«Закон о трех колосках»

В голод участились кражи продовольствия, и наказание за них ужесточают до расстрела. «Перегибы на местах» сумеют даже превзойти свирепость кремлевского постановления

В конце июля Сталин обращается к Кагановичу и Молотову, своим ближайшим соратникам в ЦК и правительстве, с письмом об участившихся хищениях на железных дорогах, а также колхозного имущества. Вождь считает «немыслимым» расценивать эти случаи как просто воровство, требует объявить общественную собственность «священной и неприкосновенной» и определяет «драконовские социалистические меры»: карать «минимум десятью годами заключения, а как правило — смертной казнью» при невозможности амнистии. Инициативу оформляет постановление ЦИК (парламента) и Совнаркома (правительства), подписанное Калининым и Молотовым 7 августа, — в просторечии «закон семь восьмых» и «от седьмого-восьмого».

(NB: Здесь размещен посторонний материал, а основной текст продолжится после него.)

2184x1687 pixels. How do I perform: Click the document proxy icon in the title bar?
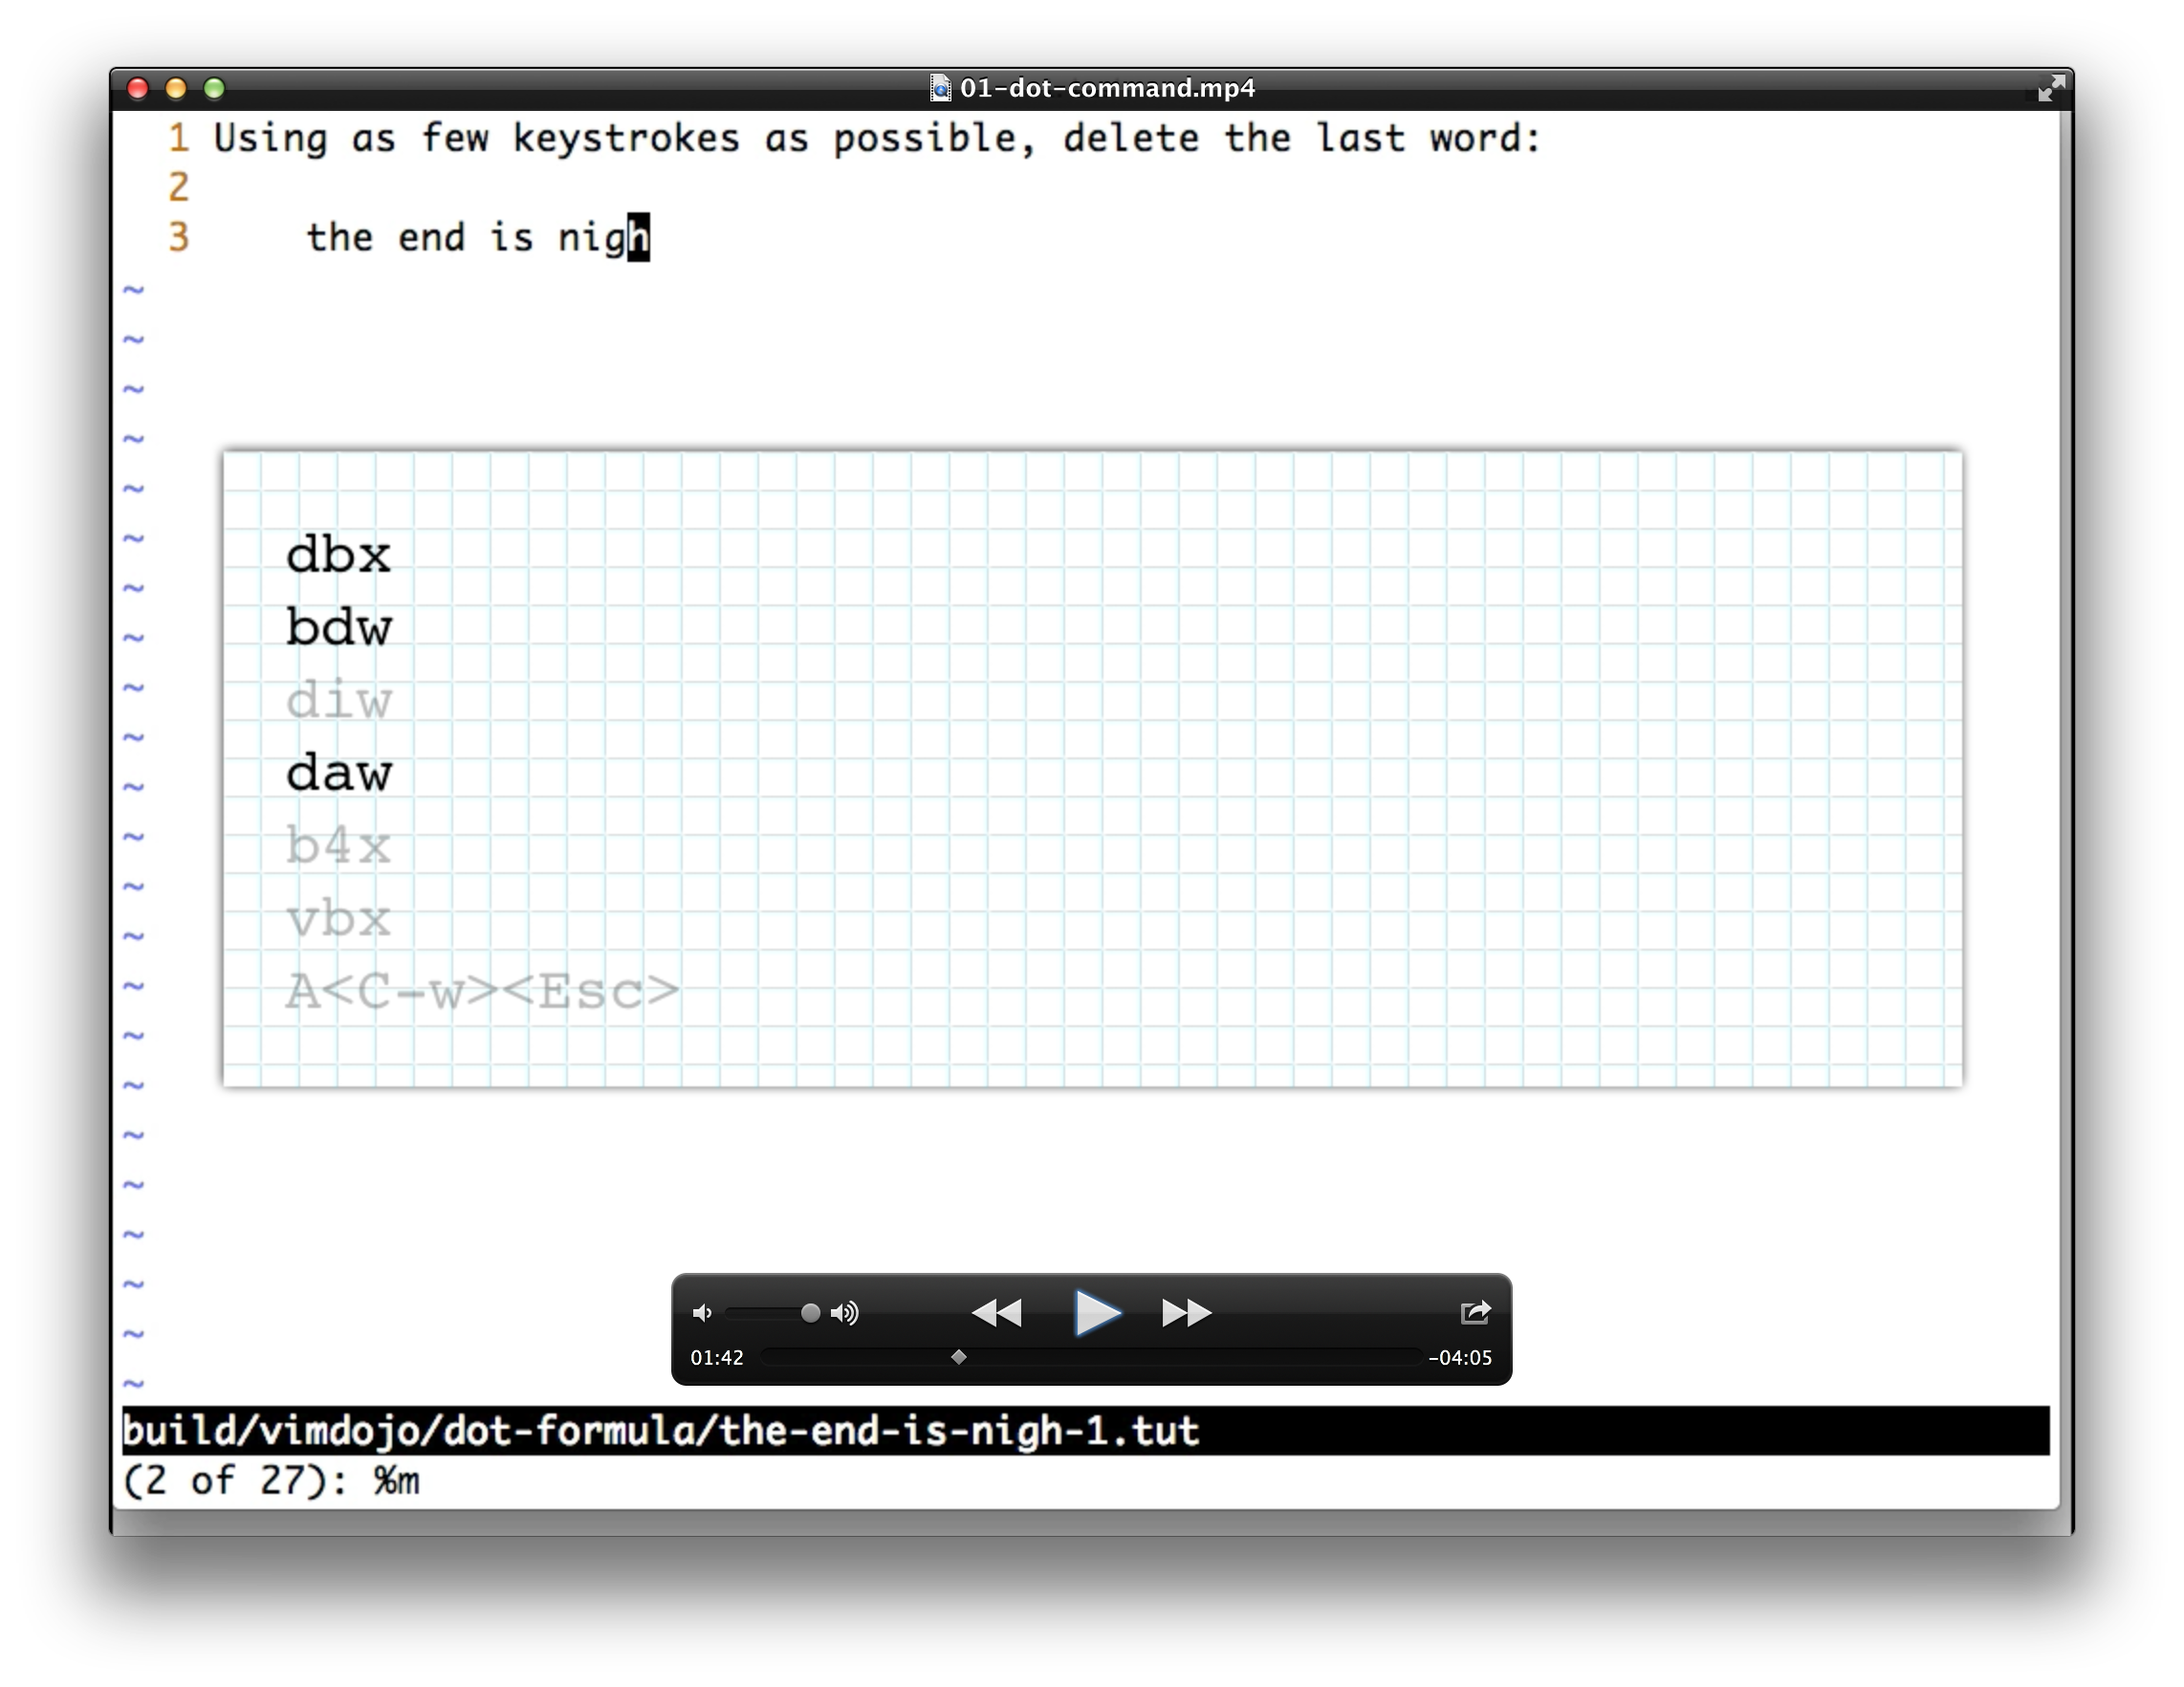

Документ, «идя навстречу требованиям рабочих и колхозников», определяет новую категорию «врагов народа» — это всякий, кто украл не у частного лица. На практике выйдет — прежде всего, колхозное продовольствие. Вскоре последуют сезонные указания СНК или президиума ЦИК: когда в том числе применять «семь восьмых». 17 сентября — «при хищении свеклы во время копки и сбора», 30 января — «при краже семян». Только в РСФСР за 1933 год по новому закону осудят свыше 100 тысяч человек. Правда, высшую меру наказания применяют не «как правило»: за первые пять месяцев действия «семи восьмых» в республике по нему казнили окало тысячи человек. При этом смертных приговоров вынесено раза в три больше, но их смягчили вышестоящие инстанции.

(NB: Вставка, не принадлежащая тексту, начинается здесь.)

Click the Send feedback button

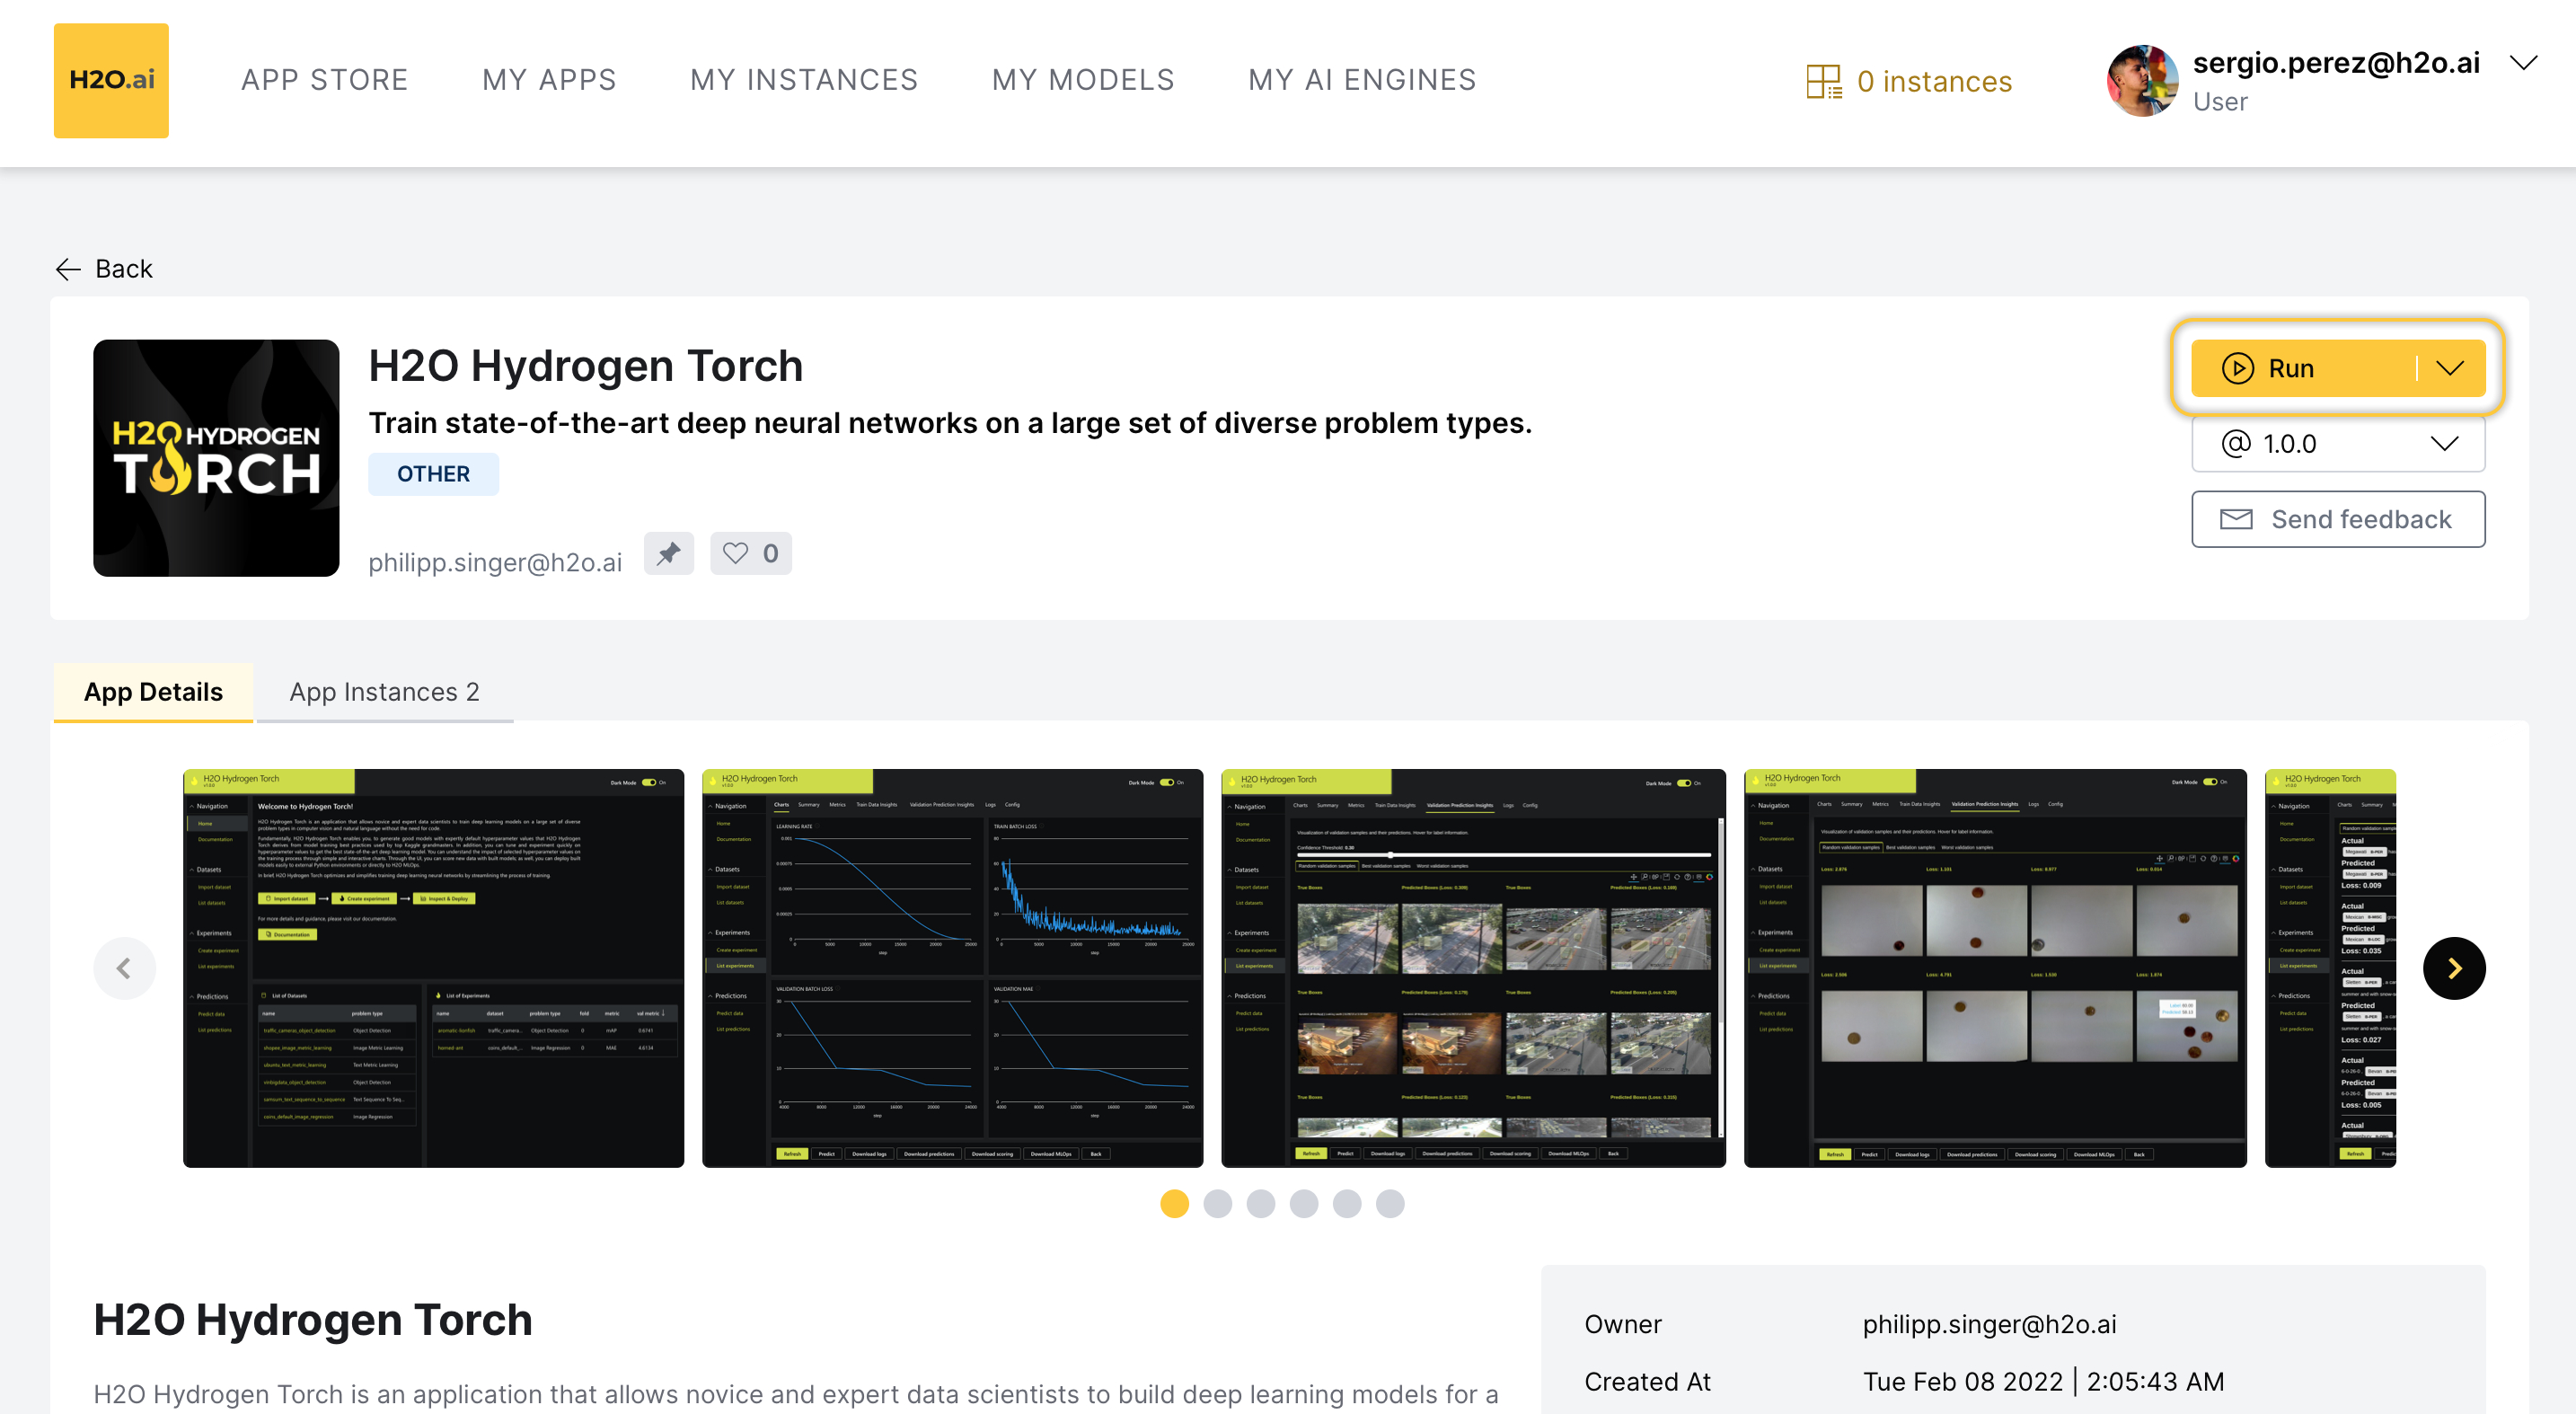pyautogui.click(x=2337, y=519)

Уже весной 1933-го центральные власти пытаются ограничить «острые формы репрессий в деревне». Выпущена инструкция ЦК и правительства: оказывается, решения об аресте крестьян до сих пор принимали председатели колхозов и сельсоветов, члены правлений и секретари партячеек — «арестовывают все, кому только не лень и кто, собственно говоря, не имеет никакого права арестовывать». Теперь, как и в городах, это могут только прокуратура, ОПТУ и милиция, а места заключения, кроме лагерей и колоний (то есть тюрьмы и изоляторы), приказано «разгрузить» наполовину — с нынешних 800 тысяч до 400 тысяч человек. После решения Политбюро президиум ЦИК требует не судить «за мелкие единичные кражи общественной собственности», а также «трудящихся, совершивших кражу из нужды».

«Перегибы» критикуют публично. Прокурор РСФСР Вышинский в «Правде» возмущается приговорами «за кочан капусты, взятый для собственного употребления», «за несколько колосьев» — видимо, отсюда пошло в народе самое известное название закона. Выйдет брошюра прокурора с примерами ошибочного осуждения целой семьи за «ужение рыбы из реки, протекавшей мимо колхоза» и гражданина Овчарова из Шахтинского района Ростовской области — он «набрал горсть зерна и покушал, ввиду того, что был сильно голоден и истощал и не имел сил работать». В декабре 1935-го, уже став союзным прокурором, Вышинский в записке в ЦК, Совнарком и ЦИК укажет, что требования верховных властей не выполняются, и предложит пересмотреть дела осужденных «по декрету» от 7 августа 1932 года. Из проверенных 115 тысяч приговоров в 91 тысяче случаев применение закона признают неправильным.